As a personal trainer, I love finding things that get my clients moving more throughout the day. I want them to increase their activity, get stronger and, most importantly, be healthier! But I have some reservations about certain trends circulating in gyms, magazines and social media, especially 30-day push-up or squat challenges. I’m sure you’ve seen what I’m talking about and possibly even gotten swept up in the excitement. Don’t worry; you’re far from alone!
Before you begin a 30-day challenge, here’s a few things to keep in mind:
- Keep expectations low: Performing squats or push-ups for 30 days will not get you to your goals. To change your physique, get stronger or lose weight (whatever your goal might be), you need a well-rounded program with a variety of exercises and good nutrition. Relying on one move each day usually won’t lead to significant change in one month.
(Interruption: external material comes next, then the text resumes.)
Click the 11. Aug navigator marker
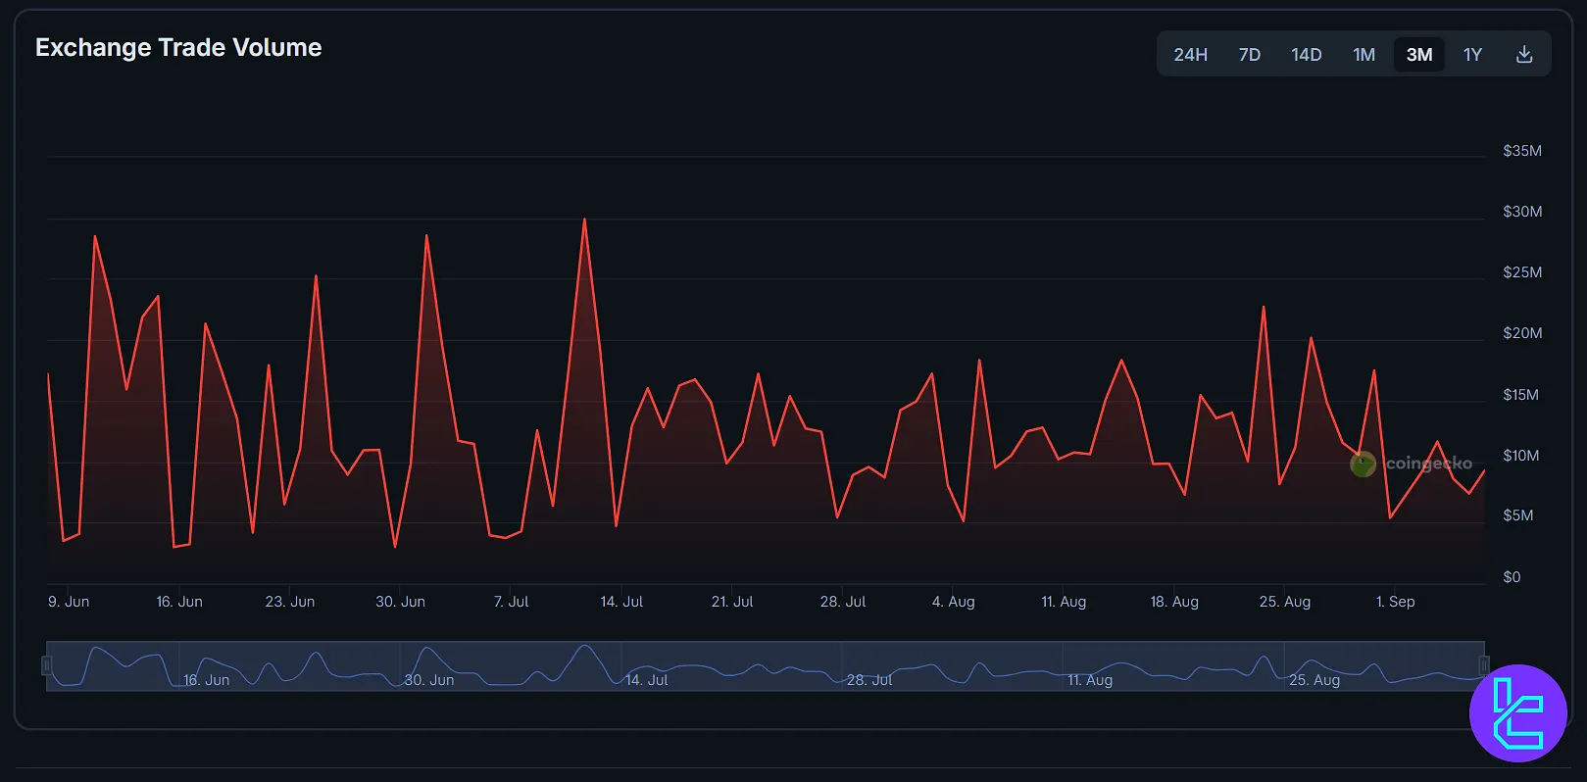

- Be careful: While one move won’t amount to much on an aesthetic scale, repeating a move on a daily basis can lead to overtraining and injury. It doesn’t allow your muscles adequate time to repair from being broken down; this can result in fatigue and potential injury. Building lean muscle and strength requires rest between sessions.
- Quality over quantity: Especially for newcomers or deconditioned persons, performing multiple reps of a squat or push-up can be rather difficult. If you can’t execute these moves properly, you increase your risk of injury and muscular imbalances. If you’re unsure about form, ask for help before you dive into a 30-day challenge like this or you could be setting yourself up for disaster. Opt for a challenge that includes rest days and a variety of exercises rather than 30 consecutive days of the same move.
If you’re about to start a 30-day challenge, I want to applaud you for deciding to be more active—just be aware of potential obstacles and concerns!